Le incognite riguardano principalmente il compartimento agricolo. Al contrario della popolazione umana, la disponibilità di suolo fertile diminuisce a causa del sovra-sfruttamento e dei cambiamenti climatici. Secondo i dati della FAO, da qui alla fine del secolo la produzione agricola dovrebbe aumentare almeno del 50% per sfamarci tutti, a partire da una modesta area di terreno fertile, che copre solo l’11% della superficie globale della terra. Eppure, l’agricoltura mondiale perde ogni anno 75 miliardi di tonnellate di suolo fertile, l’equivalente di 10 milioni di ettari, a causa di urbanizzazione, erosione e avanzata del deserto e del mare. Altri 20 milioni di ettari vengono abbandonati perché il terreno è troppo degradato per coltivare, in larga misura per colpa delle tecniche agricole intensive. La perdita di fertilità del suolo porta alla riduzione della produzione agricola: un calo del 50% della materia organica porta a un taglio del 25% dei raccolti. Il fenomeno non è uguale dappertutto, ma procede particolarmente veloce proprio nelle aree che avrebbero più bisogno di ampliare le coltivazioni come la Cina, flagellata dalla desertificazione.
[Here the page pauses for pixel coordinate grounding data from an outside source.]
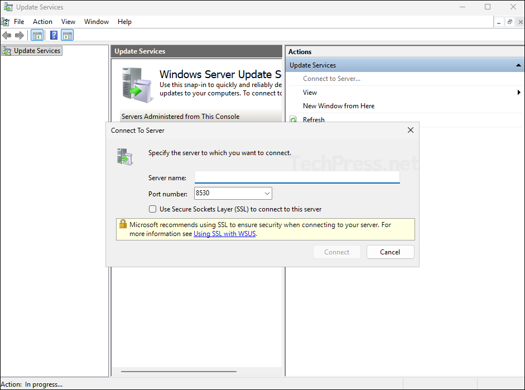Click the Forward arrow toolbar icon
This screenshot has width=525, height=390.
pos(20,36)
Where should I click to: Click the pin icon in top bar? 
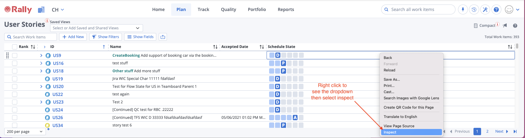coord(463,10)
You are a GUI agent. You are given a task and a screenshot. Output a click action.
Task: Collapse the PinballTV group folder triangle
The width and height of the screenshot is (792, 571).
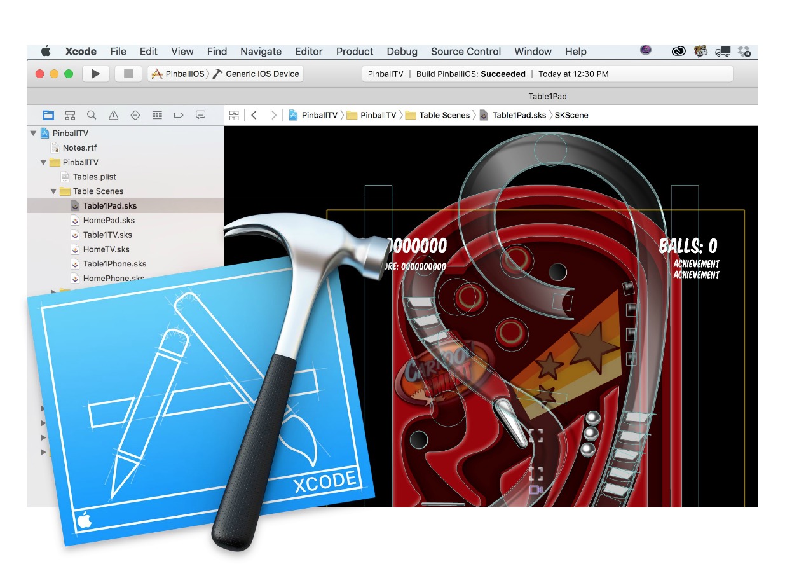44,162
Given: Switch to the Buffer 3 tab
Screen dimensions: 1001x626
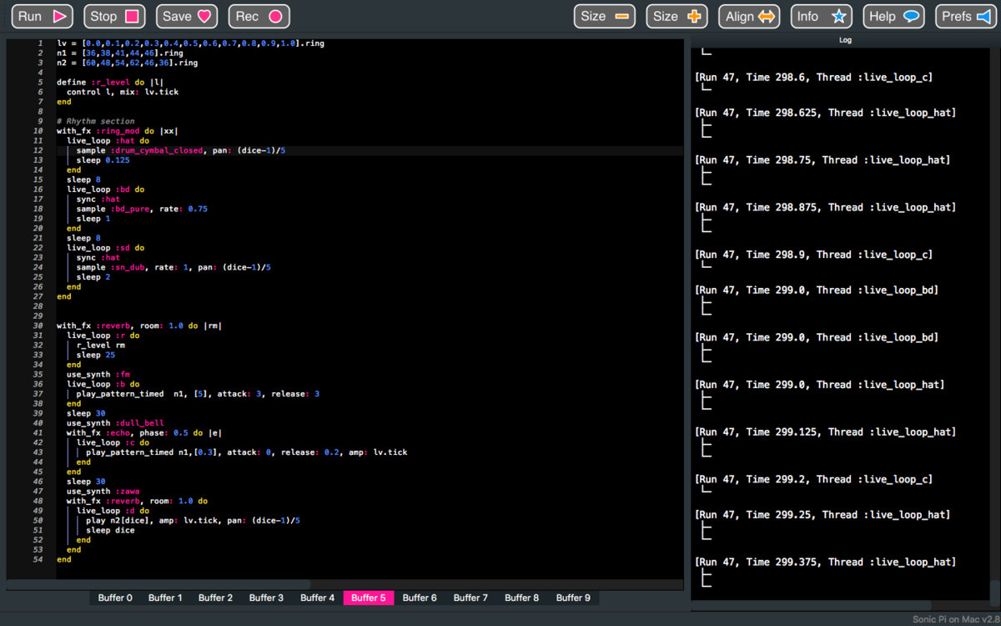Looking at the screenshot, I should [x=266, y=598].
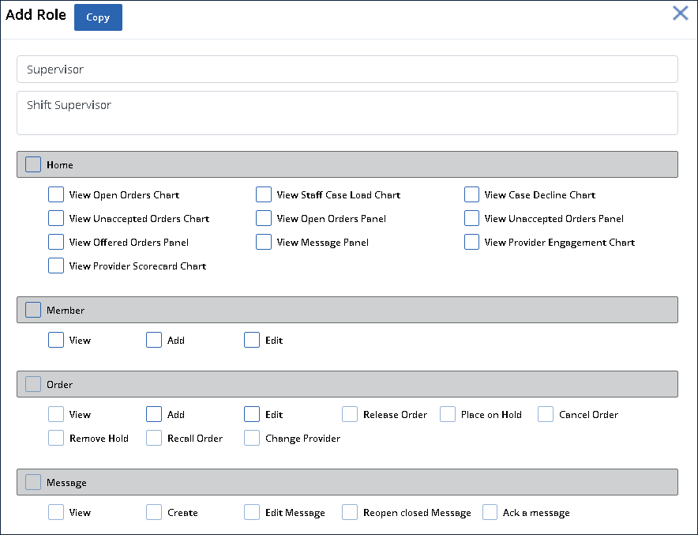The width and height of the screenshot is (698, 535).
Task: Toggle the Order section checkbox
Action: (x=33, y=384)
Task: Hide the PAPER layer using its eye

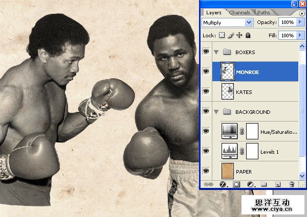Action: 206,171
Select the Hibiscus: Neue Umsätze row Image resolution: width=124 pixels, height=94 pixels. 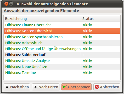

Le conseguenze ambientali dell’esplosione demografica non si esauriscono nel consumo di risorse naturali (acqua, suolo, biodiversità) ma sono correlate alla quantità di emissioni di gas serra liberata in atmosfera. La crescita dei consumatori, l’inurbamento della popolazione rurale e la rapida diffusione nel pianeta di standard di vita ad alta emissione di gas serra sono le principali tendenze su cui basare le proiezioni sul destino del pianeta.

L’inurbamento è spesso considerato un fenomeno positivo, accompagnato da miglioramenti dell’istruzione, riduzione dei tassi di natalità, dello sfruttamento di risorse naturali. Tuttavia, esso comporta l’adeguamento a standard di vita con alti consumi e il conseguente aumento dell’inquinamento (come osservato nelle megalopoli asiatiche degli ultimi decenni) con ricadute dirette sulla salute dei cittadini. A livello globale, le emissioni domestiche rappresentano oltre il 60% del totale; un ulteriore 14.5% delle emissioni di CO2 proviene dagli allevamenti, i quali riforniscono principalmente le tavole di europei e nordamericani.

Alcuni ricercatori sono perfino arrivati a stimare “il costo” ambientale di ogni figlio: negli Stati Uniti, ogni fiocco appeso alla porta equivale a 9.441 t.e. di CO2, il 5,4% in più rispetto a quanto avrebbe emesso la donna se nella sua vita avesse deciso di non procreare.

Ma senza le nuove generazioni, che futuro avrebbe la Terra?